Added 1 new A* page:Here's a little nature-lover my family and I came across in the park (Magnuson Park in Seattle, that is — map) on Sunday:|
A spotless ladybug! : o
That is, I've pretty much always heard them called ladybugs (and I don't recall ever having spotted a spotless one before). But apparently that's mostly a US thing, and Brits call them "ladybirds": "The name 'ladybird' originated in Britain where the insects became known as 'Our Lady's bird' or the Lady beetle. Mary (Our Lady) was often depicted wearing a red cloak in early paintings, and the spots of the seven-spot ladybird (the most common in Europe) were said to symbolise her seven joys and seven sorrows." And furthermore, "entomologists in the United States widely prefer the names ladybird beetles or lady beetles as these insects are not true bugs."
Well, jeepers.

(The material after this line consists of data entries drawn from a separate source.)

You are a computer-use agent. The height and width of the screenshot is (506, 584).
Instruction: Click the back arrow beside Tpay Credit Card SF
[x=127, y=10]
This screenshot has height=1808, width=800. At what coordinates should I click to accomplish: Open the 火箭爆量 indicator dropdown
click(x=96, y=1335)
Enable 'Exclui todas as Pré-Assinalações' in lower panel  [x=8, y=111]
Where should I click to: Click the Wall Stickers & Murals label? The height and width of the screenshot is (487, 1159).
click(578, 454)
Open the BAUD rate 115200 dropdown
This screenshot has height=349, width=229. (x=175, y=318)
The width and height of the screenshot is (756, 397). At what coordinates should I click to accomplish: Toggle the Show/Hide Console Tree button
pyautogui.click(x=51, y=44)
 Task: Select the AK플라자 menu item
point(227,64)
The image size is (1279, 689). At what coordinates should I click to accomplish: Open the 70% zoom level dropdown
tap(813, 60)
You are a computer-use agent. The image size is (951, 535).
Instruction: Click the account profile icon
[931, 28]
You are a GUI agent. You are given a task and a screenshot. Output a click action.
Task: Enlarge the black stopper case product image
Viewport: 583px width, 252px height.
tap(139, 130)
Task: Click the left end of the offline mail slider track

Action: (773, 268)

First of all, why were they first referred to as Mary's "birds" rather than, you know, insects? Not dainty-sounding enough, I suppose. And as for scientists preferring to call them "ladybird beetles or lady beetles" on technical grounds, well, I'm no scientist, much less an evolutionary biologist, but I'm just gonna go out on a limb and guess that they're more closely related to bugs than to birds. Heck, if you really want to be technical, you'd be better off calling them oh, say, "spiderbugs"—I mean, I'm just guessing they're also more closely related to spiders than they are to ladies. (Arachne, Spider-Woman, the Black Widow, and former first lady Lady Bird Johnson excepted, maybe.)